Currently, the major averages remain firmly in positive territory. The Dow is up 190.13 points or 0.8 percent at 25,615.89, the Nasdaq is up 30.47 points or 0.4 percent at 7,445.09 and the S&P 500 is up 15.46 points or 0.6 percent at 2,760.19.

Optimism about avoiding another government shutdown has generated continued buying interest on Wall Street, as President Donald Trump said he was "not happy" with a tentative deal reached by lawmakers but did not specifically reject the proposal.

The agreement includes far less money for physical barriers on the border than Trump has demanded, although political observers have suggested the president will likely want to avoid another damaging shutdown.

Trump has argued Democrats will be to blame for another shutdown, although the public may disagree as his controversial border wall remains the key sticking point in negotiations.

The markets are also benefiting from continued optimism about U.S.-China trade talks after Trump indicated he is willing to delay raising tariffs on Chinese goods if the two sides are close to a deal.

A report from the South China Morning Post said Chinese President Xi Jinping is scheduled to meet U.S. Trade Representative Robert Lighthizer and U.S. Treasury Secretary Steven Mnuchin during this week's talks in Beijing.

The meeting with Xi as well as a banquet for the U.S. delegation would be a sign of goodwill to cement a trade deal between the world's two biggest economies, the SCMP said.

On the U.S. economic front, the Labor Department released a report showing consumer prices were unchanged for the third straight month in January.

The Labor Department said its consumer price index was unchanged in January, matching the revised reading for December.

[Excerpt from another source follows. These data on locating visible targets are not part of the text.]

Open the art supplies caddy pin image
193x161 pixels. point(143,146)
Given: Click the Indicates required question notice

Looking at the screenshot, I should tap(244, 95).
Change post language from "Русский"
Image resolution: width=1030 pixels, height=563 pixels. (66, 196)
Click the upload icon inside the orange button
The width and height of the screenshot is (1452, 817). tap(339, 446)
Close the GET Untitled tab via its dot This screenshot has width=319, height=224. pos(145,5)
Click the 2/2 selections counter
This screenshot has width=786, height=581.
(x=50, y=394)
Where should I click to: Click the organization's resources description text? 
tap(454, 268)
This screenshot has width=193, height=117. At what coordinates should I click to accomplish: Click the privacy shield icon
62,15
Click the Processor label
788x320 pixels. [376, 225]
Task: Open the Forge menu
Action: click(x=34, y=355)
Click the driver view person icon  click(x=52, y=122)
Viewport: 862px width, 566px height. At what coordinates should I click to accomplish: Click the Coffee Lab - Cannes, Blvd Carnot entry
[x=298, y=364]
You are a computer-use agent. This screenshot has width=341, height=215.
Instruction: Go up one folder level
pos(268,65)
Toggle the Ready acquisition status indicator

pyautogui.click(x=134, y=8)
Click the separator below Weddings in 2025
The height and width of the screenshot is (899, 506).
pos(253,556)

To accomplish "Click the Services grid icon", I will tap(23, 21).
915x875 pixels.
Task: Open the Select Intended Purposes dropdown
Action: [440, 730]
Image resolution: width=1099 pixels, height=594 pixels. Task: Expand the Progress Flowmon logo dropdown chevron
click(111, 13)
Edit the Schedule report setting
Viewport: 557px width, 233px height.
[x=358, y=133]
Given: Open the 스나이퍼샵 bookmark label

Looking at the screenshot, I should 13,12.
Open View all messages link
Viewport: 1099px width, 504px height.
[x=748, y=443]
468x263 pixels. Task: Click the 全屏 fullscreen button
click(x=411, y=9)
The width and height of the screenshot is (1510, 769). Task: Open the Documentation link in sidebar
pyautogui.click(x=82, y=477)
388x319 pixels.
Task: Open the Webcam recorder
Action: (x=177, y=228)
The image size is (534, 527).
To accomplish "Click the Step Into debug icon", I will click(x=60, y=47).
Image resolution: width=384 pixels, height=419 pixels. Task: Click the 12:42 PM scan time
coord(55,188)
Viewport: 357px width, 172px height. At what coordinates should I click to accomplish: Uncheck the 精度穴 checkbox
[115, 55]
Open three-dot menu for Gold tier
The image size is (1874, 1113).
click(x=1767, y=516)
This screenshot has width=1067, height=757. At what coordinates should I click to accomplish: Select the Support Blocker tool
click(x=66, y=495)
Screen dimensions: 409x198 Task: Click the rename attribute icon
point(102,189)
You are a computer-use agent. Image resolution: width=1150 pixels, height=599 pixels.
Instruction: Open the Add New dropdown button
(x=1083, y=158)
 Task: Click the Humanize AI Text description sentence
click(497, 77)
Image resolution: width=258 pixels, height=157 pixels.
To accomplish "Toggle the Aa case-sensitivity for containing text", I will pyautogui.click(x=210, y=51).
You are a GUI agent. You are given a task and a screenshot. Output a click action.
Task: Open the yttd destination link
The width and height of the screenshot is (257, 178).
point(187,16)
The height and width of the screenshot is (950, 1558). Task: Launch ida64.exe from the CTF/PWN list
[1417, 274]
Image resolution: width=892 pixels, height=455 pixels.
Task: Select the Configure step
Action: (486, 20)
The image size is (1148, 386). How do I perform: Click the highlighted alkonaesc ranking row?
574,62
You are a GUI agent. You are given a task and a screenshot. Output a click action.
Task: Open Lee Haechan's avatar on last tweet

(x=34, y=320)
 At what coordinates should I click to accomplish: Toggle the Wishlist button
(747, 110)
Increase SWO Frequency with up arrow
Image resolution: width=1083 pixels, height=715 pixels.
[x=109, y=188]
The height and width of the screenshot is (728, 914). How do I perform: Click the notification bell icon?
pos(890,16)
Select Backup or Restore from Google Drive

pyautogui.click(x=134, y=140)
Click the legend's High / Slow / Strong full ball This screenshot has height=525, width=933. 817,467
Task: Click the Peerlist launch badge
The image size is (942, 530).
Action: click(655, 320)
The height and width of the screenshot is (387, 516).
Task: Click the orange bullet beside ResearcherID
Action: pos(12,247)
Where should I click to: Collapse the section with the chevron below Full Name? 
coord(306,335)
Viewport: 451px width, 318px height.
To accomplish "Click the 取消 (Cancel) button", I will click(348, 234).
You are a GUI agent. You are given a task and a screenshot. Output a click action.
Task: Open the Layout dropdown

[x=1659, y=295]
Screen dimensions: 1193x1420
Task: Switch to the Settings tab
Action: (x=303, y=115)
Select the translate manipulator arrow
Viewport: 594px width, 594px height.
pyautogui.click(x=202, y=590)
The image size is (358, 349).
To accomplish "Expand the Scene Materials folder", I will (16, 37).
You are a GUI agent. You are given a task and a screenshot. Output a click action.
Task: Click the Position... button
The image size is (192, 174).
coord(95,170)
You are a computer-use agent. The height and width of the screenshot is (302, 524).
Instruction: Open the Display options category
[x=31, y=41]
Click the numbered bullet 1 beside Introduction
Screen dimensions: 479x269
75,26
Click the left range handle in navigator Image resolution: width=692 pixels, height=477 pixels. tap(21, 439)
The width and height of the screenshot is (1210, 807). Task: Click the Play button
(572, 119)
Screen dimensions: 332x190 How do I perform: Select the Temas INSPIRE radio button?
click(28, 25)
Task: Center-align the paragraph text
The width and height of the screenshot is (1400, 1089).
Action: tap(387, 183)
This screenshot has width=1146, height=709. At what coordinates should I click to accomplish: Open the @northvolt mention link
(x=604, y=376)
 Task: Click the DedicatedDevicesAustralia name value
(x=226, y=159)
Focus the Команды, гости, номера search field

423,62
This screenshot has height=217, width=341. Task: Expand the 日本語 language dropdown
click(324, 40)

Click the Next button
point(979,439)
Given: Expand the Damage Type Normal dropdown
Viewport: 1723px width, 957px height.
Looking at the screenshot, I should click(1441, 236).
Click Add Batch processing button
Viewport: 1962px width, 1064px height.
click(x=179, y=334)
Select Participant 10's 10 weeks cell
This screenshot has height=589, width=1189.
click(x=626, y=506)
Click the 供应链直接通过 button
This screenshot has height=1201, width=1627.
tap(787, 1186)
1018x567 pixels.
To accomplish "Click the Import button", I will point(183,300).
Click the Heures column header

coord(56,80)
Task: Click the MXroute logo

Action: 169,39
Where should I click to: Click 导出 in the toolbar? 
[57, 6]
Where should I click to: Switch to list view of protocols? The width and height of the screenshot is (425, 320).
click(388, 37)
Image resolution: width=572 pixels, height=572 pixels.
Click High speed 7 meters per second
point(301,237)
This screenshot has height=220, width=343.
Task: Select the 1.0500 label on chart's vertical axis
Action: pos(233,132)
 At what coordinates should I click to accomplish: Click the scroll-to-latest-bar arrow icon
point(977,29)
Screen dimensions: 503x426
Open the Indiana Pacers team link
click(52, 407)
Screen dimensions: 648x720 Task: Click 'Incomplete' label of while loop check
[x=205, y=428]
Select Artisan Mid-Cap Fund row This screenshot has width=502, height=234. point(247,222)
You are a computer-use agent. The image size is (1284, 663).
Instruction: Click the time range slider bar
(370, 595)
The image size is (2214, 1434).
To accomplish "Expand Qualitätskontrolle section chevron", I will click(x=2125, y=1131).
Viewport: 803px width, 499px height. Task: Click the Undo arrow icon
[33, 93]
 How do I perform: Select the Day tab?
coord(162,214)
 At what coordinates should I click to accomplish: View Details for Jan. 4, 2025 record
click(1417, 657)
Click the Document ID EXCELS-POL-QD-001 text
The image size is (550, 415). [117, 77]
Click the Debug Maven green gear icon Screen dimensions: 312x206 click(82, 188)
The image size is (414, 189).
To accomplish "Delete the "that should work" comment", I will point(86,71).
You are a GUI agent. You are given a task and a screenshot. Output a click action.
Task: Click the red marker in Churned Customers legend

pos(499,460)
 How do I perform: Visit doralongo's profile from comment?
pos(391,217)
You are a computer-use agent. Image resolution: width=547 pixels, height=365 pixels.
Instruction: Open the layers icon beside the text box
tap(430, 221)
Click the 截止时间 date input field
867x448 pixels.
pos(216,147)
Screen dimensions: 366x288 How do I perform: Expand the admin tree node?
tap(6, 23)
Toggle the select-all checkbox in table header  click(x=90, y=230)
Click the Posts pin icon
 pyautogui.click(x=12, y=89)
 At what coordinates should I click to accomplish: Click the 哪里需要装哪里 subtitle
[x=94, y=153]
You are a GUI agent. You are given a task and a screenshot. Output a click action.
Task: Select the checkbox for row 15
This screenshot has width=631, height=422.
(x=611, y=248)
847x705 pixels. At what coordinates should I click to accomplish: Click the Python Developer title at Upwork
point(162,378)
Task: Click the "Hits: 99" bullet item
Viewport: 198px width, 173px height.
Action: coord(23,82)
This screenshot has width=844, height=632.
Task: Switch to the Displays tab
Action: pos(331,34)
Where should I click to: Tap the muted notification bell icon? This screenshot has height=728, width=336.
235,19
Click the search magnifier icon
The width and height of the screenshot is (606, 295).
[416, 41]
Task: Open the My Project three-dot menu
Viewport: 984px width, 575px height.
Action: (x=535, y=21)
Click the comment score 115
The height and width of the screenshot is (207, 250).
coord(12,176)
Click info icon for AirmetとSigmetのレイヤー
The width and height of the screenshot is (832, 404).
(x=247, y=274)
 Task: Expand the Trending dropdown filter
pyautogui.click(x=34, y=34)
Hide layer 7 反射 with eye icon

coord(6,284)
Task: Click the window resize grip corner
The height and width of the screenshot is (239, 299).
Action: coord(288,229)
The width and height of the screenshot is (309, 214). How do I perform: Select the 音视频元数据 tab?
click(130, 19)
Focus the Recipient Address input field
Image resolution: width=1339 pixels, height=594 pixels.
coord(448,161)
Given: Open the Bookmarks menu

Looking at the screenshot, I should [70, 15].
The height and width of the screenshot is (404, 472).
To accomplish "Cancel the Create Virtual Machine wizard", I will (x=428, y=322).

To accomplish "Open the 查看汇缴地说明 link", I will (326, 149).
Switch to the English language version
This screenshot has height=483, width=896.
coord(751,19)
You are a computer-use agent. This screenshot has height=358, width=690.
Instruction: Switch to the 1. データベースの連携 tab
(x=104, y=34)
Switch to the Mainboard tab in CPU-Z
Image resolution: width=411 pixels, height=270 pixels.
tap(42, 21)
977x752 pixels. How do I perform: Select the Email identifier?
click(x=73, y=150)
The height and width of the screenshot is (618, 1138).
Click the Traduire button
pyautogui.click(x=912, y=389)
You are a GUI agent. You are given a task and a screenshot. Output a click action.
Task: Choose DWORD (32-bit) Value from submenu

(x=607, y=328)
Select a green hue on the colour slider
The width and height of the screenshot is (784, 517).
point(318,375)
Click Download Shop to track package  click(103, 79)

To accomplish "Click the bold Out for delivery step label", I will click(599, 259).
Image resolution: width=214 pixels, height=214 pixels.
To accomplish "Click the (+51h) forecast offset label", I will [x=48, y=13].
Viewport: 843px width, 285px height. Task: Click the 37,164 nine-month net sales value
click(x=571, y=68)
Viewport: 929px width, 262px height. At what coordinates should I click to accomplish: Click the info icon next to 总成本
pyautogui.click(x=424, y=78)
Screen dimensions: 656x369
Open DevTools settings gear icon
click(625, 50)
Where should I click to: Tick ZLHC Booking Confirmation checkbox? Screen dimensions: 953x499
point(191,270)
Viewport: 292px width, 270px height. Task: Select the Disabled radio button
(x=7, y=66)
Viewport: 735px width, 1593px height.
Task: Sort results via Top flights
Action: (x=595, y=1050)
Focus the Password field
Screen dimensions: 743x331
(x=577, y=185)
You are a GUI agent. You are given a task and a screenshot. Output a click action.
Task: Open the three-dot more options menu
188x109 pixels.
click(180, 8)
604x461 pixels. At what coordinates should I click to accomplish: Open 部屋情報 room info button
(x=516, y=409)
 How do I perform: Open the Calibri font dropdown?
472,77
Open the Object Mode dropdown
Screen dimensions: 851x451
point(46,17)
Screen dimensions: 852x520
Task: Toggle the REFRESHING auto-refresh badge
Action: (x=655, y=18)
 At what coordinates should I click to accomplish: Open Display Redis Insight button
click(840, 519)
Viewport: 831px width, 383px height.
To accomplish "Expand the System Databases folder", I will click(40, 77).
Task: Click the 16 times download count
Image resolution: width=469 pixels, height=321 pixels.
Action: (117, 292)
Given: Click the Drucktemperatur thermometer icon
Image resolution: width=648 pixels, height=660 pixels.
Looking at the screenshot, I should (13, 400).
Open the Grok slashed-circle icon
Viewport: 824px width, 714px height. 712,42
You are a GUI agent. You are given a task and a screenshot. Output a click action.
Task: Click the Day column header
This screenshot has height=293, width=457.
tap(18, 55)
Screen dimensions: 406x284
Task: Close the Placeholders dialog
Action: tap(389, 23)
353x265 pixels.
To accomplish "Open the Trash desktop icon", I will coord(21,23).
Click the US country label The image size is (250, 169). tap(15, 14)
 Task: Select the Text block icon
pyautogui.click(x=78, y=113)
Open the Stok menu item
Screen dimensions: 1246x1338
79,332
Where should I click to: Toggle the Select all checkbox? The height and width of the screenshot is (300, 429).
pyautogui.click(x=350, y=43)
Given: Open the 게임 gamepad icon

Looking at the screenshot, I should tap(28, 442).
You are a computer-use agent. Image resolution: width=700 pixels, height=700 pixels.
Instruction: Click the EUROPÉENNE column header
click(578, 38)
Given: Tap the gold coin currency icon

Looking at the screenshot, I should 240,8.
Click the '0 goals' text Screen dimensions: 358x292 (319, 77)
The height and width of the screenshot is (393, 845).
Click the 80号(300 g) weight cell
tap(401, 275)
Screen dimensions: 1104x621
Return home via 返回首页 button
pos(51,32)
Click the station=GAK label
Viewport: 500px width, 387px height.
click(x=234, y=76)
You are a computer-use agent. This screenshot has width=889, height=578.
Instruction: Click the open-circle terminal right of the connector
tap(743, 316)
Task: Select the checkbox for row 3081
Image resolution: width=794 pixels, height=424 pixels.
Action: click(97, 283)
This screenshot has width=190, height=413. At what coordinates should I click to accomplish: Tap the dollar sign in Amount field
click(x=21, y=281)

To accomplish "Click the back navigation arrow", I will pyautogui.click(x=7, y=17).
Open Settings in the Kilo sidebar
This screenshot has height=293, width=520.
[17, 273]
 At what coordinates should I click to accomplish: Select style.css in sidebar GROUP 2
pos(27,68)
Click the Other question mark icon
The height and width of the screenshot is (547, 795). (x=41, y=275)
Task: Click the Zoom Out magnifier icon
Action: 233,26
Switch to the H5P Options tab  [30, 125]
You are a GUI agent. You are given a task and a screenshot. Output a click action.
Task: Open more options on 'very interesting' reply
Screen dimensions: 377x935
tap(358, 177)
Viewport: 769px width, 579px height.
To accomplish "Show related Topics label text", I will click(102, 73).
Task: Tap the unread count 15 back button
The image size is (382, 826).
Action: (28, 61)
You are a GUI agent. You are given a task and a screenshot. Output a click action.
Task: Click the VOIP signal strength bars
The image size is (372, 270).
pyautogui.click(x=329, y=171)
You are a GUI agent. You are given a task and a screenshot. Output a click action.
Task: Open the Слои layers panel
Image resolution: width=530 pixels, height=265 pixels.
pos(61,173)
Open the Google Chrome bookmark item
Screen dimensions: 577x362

Economists had expected consumer prices to inch up by 0.1 percent.

Excluding food and energy prices, core consumer prices rose by 0.2 percent for the fifth consecutive month. The uptick in core prices matched economist estimates.

The Labor Department said the annual rate of consume price growth slowed to 1.6 percent in January from 1.9 percent in December, showing the slowest rate of growth since June of 2017.

Meanwhile, the report said the annual rate of core consumer price growth was unchanged from the two previous months at 2.2 percent.

"Overall, these data support our baseline view of a well-behaved inflationary environment that provides the Fed room to pause before raising rates again," said Gregory Daco, Chief U.S. Economist at Oxford Economics.

He added, "We look for the Fed to pause throughout the first half of the year to assess the economic landscape before likely raising rates again in Q3."

Energy stocks have helped to lead the markets higher, benefiting from a sharp increase by the price of crude oil. Crude for March delivery is jumping $1.26 to $54.36 a barrel.

Reflecting the strength in the energy sector, the Philadelphia Oil Service Index is up by 2.6 percent, the NYSE Arca Natural Gas Index is up by 1.8 percent and the NYSE Arca Oil Index is up by 1.6 percent.

Computer hardware and biotechnology stocks are also seeing notable strength, while most of the other major sectors are showing more modest moves to the upside.

In overseas trading, stock markets across the Asia-Pacific region moved mostly higher during trading on Wednesday. Japan's Nikkei 225 Index shot up by 1.3 percent, while China's Shanghai Composite Index spiked by 1.8 percent.

The major European markets have also moved to the upside on the day. While the U.K.'s FTSE 100 Index has jump by 1 percent, the French CAC 40 Index and the German DAX Index are up by 0.7 percent and 0.6 percent, respectively.

In the bond market, treasuries are moving lower for the third consecutive session. Subsequently, the yield on the benchmark ten-year note, which moves opposite of its price, is up by 2.2 basis points at 2.706 percent.